BRING out the popcorn, there’s a fight on WhatsApp.
Yesterday, in one of my many WhatsApp groups, a Sabahan Datuk from a prominent political family called an opposition politician a coward.
The politician retaliated instantly with a 908-word message, accusing the Datuk of being a traitor to Sabahans.
It’s at times like this that I say a silent “thank you” to whoever included me in a must-read WhatsApp group.
Currently, that particular WhatsApp group is my favourite. Many of its members are the who’s who of Sabah, with a sprinkling of prominent Sarawakians. The main topic of discussion is Borneonisation.
Nowadays, if I don’t check my WhatsApp for an hour, there will be at least a thousand unread messages. That’s what happens when you are included in a few dozen WhatsApp groups.
Previously, because I’m a polite and curious person, I would speed-read all the messages. But I’ve realised it would take me at least one hour to read all of them.
Now I only read my must-read WhatsApp groups (for example, the Star Online group consisting of my colleagues and my family group consisting of people who share the same father and mother as me).
Other must-read groups are the ones that act as stress relievers. There you can be yourself and talk with people you are comfortable with.
For example, Barang Naik, one of my favourite chat groups, helps us to forget about the sometimes harsh reality of life.
But some of my former must-read WhatsApp groups have become just noise.
For example, at first it was refreshing to be part of the group which discussed how to unite the Kadazandusun community in one political party.
Some in the group missed the good old days of Parti Bersatu Sabah led by Tan Sri Joseph Pairin Kitingan that ruled Sabah from 1985 to 1994. Back then, all (or almost all) the Kadazandusun-majority seats were won by the party.
I found it politically stimulating to discuss how to unite the Momoguns (inhabitants, which some Kadazandusun want to be called as they hope that word “original people” will unite the community). However, a year later I found that the conversation had become iri om iri (Kadazandusun word for “the same thing”).
It was as if the group was stuck in the late 1980s, discussing the issue to death.

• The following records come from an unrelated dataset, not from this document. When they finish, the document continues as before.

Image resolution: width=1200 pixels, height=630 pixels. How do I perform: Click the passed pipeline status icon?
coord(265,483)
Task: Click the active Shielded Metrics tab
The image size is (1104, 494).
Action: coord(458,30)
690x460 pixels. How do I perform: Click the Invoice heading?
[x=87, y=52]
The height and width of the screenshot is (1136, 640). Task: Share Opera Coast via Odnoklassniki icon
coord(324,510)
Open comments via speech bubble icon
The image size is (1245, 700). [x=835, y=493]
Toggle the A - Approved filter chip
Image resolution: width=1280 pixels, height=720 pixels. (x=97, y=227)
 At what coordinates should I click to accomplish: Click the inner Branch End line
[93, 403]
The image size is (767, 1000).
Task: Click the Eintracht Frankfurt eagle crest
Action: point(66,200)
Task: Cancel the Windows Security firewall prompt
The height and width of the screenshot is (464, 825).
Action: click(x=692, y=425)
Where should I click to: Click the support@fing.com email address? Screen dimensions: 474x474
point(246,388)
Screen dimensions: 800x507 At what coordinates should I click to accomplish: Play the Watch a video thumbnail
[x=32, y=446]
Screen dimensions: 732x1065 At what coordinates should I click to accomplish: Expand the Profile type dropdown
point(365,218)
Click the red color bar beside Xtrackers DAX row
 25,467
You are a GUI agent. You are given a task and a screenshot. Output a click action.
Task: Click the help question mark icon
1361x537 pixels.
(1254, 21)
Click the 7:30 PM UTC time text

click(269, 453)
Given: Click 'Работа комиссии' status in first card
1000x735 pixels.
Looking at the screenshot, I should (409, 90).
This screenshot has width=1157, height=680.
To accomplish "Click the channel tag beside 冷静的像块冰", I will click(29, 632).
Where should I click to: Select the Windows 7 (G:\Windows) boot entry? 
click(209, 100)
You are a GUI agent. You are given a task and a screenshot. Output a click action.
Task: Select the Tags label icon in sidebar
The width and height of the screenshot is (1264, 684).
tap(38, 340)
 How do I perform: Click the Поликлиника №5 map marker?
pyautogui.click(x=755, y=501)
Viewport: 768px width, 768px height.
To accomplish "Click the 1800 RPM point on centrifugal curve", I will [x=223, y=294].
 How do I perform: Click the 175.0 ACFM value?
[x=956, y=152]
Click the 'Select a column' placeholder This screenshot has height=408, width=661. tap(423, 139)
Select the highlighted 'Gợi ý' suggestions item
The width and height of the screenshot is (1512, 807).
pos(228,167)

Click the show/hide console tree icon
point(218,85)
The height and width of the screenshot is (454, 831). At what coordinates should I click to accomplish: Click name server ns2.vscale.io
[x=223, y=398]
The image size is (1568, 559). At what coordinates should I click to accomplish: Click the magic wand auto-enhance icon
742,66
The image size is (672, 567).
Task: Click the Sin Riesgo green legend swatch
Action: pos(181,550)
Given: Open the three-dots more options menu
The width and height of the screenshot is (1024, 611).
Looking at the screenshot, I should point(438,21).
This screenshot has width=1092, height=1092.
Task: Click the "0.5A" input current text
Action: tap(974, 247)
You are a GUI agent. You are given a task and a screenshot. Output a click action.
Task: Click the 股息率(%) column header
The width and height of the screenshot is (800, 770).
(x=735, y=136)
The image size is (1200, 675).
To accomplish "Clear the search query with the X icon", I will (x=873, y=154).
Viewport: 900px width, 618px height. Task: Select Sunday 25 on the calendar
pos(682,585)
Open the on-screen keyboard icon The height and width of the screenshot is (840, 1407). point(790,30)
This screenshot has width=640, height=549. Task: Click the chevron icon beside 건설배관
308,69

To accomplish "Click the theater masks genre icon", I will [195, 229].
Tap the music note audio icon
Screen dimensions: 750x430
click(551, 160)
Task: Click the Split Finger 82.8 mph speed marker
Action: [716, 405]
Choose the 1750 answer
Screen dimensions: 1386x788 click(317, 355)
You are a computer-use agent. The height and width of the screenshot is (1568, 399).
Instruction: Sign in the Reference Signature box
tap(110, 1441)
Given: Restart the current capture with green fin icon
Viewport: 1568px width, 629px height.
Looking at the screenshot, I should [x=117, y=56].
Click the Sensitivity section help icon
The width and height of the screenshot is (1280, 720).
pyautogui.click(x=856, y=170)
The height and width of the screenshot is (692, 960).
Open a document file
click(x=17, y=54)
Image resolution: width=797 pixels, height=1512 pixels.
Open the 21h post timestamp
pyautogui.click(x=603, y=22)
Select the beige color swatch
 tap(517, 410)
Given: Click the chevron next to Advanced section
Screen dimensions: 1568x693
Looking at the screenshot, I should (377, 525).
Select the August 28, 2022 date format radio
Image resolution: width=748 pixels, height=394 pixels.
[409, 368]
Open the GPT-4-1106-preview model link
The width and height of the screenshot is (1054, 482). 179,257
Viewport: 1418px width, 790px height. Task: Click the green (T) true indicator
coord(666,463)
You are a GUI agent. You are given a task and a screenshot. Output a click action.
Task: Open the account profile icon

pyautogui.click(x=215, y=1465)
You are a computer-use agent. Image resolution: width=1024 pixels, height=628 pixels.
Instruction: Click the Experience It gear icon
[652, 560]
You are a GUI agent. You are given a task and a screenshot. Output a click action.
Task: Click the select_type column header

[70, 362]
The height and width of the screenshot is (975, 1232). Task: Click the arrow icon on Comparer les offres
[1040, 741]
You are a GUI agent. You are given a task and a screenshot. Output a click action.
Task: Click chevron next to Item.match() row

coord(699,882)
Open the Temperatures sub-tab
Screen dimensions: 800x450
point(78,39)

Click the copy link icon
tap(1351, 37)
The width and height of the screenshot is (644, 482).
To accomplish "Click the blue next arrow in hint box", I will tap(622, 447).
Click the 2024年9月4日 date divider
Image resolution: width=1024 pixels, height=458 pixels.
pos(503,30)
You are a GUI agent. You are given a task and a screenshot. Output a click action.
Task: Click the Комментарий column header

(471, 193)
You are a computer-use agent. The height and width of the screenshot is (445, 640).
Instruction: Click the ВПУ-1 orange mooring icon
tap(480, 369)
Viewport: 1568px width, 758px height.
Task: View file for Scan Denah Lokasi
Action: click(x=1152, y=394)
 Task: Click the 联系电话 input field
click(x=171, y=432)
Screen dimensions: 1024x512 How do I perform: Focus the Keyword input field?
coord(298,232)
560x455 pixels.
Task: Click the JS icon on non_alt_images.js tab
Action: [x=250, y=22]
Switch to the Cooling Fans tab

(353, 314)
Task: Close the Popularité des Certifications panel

If I cut and pasted all of my messages from that group, I could probably write a thesis on why the Kadazandusun community could never ever be united as a political entity.
There’s never a day without someone fighting on one of my WhatsApp groups.
Either that, or someone angrily quitting the group. Usually this person will be reinvited, participate actively and then will suddenly get angry and quit the group again a few weeks later.
Have you noticed that in a WhatsApp group with more than 50 members, there is always someone whom you don’t know, who is either drunk, on drugs or just toxic? This person is verbally abusive in his messages.
I’ve learnt never to argue with such a person as, to paraphrase George Bernard Shaw, when you wrestle with a pig, you get dirty, and besides, the pig likes it.
There are also characters who will choke you with their baseless opinions. They tend to make unsubstantiated statements, and when you contradict them backed with facts, they then dig themselves deeper into their “baseless” hole.
There will also be two characters in a big WhatsApp group who are great rivals. They remind me of a quote in the movie Unbreakable starring Bruce Willis and Samuel L. Jackson.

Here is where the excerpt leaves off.